I wrote a paper a while back called “Information, Knowledge, and Uncertainty” [1], that presents a mathematical theory of epistemology. I go on to apply it, showing that it can be used in machine learning to drastically improve the accuracy of predictions, using a measure of confidence that follows from the definitions in [1]. In some other research note that I don’t remember the name of, I pointed out that we can also think about a different kind of information that is conveyed through a proof. Specifically, that longer proofs correspond to more computational work, i.e., the work required to prove the theorem, which will have some number of deductive steps. Simply count the steps, the more steps there are, the more work required to prove the result. Now of course, you could have a “bad” and pointlessly long proof for a theorem. Simply posit the existence of a shortest proof, as an analog to the Kolmogorov Complexity. The number of steps in the shortest proof for a theorem is the depth of the theorem.

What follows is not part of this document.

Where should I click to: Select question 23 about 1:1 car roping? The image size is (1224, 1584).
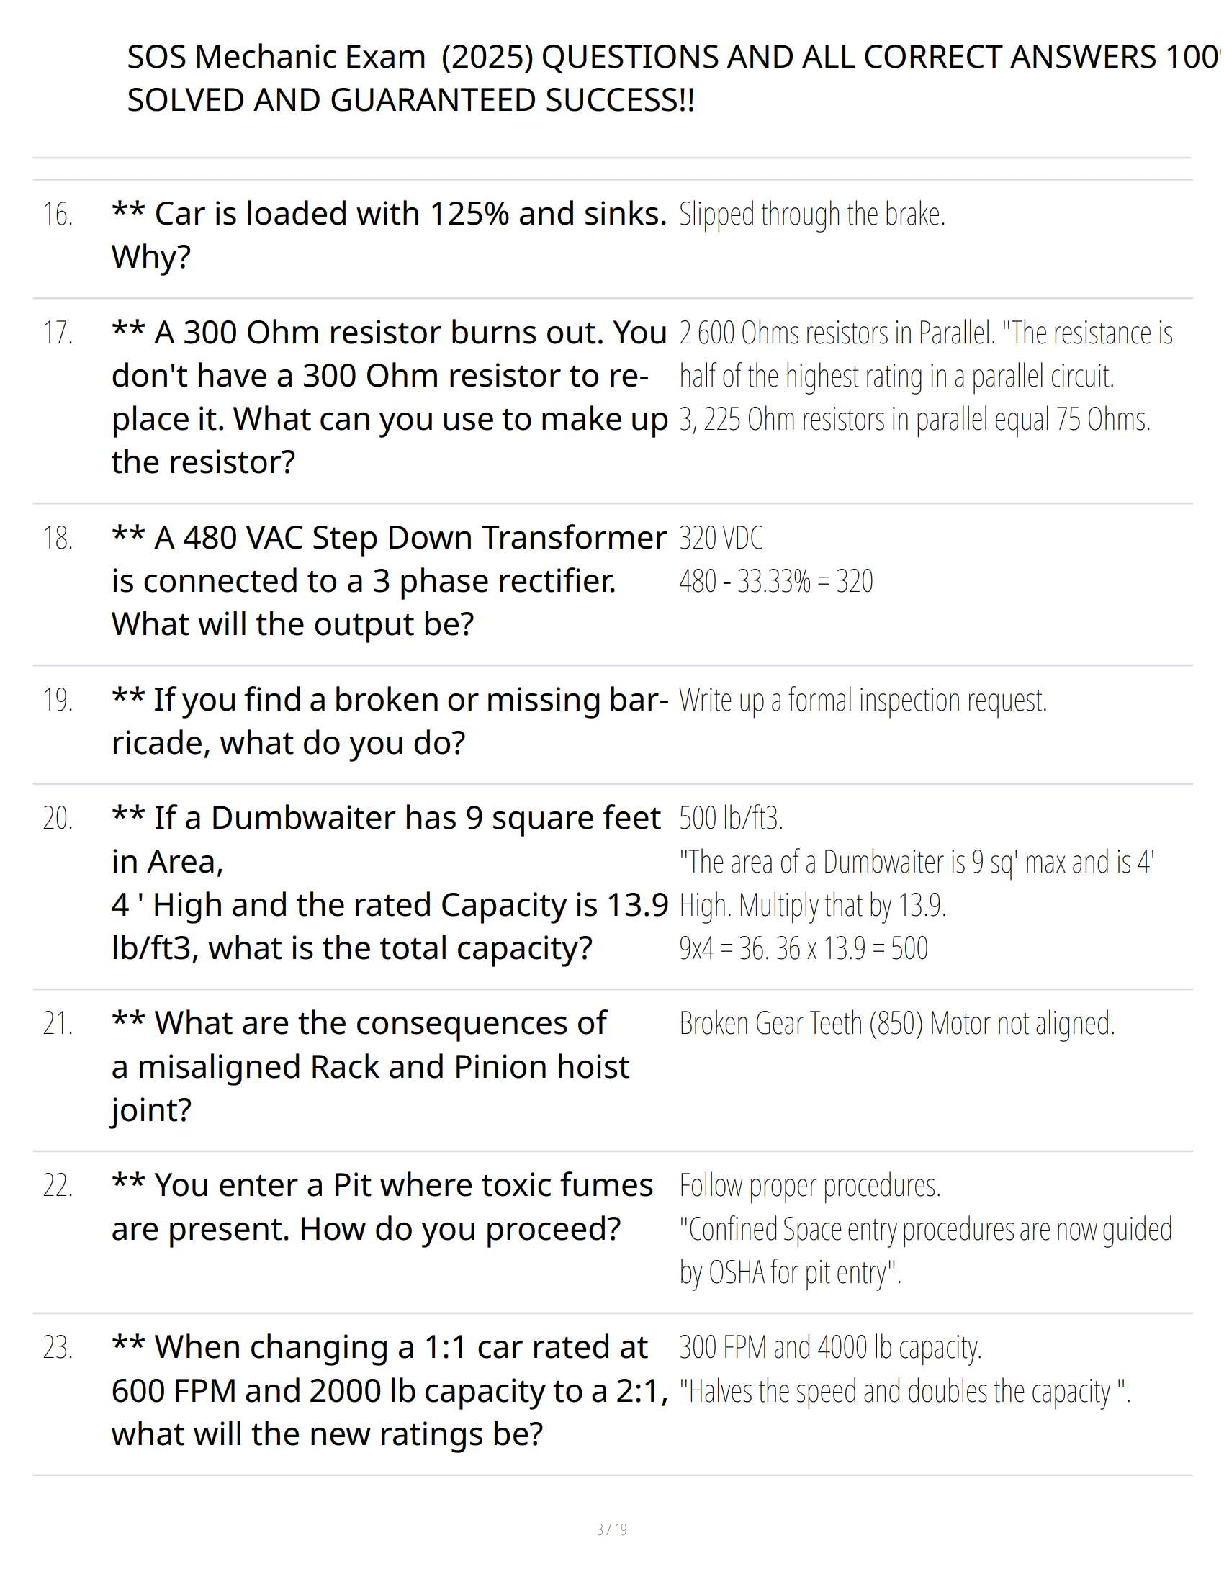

What caught my attention this morning is the potential connection between utility and the depth of a theorem. For example, the Pythagorean Theorem has very short proofs, and as a result, the shortest proof will necessarily also be short. Despite this, the Pythagorean Theorem is remarkably useful, and has undoubtedly been used relentlessly in architecture, art, and probably plenty of other areas of application. Now you could argue that there is no connection between depth and utility, but perhaps there is. And the reason I think there might be, is because I show that in [1], the more Knowledge you have in a dataset, the more accurate the predictions are, implying utility is a function of Knowledge, which has units of bits.

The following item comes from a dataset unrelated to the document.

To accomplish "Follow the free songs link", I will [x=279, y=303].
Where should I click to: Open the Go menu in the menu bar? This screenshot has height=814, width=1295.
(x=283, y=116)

You can view the number of steps in a proof as computational work, which has units of changes in bits, which is different than bits, but plainly a form information. So the question becomes, is this something universal, in that when information is appropriately measured, that utility becomes a function of information? If this is true, then results like the Graph Minor Theorem and the Four Color Theorem could have profound utility, since these theorems are monstrously deep results. If you’re a cartographer or someone that designs flags, then the Four Color Theorem is already useful, but jokes aside, the point is, at least the potential, for profound utilization of what are currently only theoretical results.

As a self-congratulatory example, I proved a mathematical equivalence between sorting a list of real numbers and the Nearest Neighbor method [2]. The proof is about one page, and I don’t think you can get much shorter than what’s there. But, the point is, in the context of this note, that the utility is unreal, in that machine learning is reduced to sorting a list of numbers (there’s another paper that proves Nearest Neighbor can produce perfect accuracy).

I went on to demonstrate empirically that the necessarily true mathematical results work, in the “Massive” edition of my AutoML software BlackTree AutoML. The results are literally a joke, with my software comically outperforming Neural Networks by an insurmountable margin, with Neural Networks taking over an hour to solve problems solved in less than one second (on a consumer device) using BlackTree, with basically the same accuracy in general. Obviously, this is going to have a big impact on the world, but the real point is, what do the applications of something like the Graph Minor Theorem even look like? I have no idea. There’s another theorem in [2] regarding the maximization of some entropy-like function over vectors, and I have no idea what it means, but it’s true. I’ve dabbled with its applications, and it looks like some kind of thermodynamics thing, but I don’t know, and this is disturbing. Because again, if true, it implies that the bulk of human accomplishment has yet to occur, and it might not ever occur because our leaders are a bunch of maggots, but, if we survive, then I think the vast majority of what’s possible is yet to come.

All of that said, I’m certainly not the first person to notice that mathematics often runs ahead of e.g., physics, but I’m pretty sure I’m the first person to notice the connection (if it exists) between information and utility, at least in a somewhat formal manner. If this is real, then humanity has only scratched the surface of the applications of mathematics to reality itself, plainly beyond physics.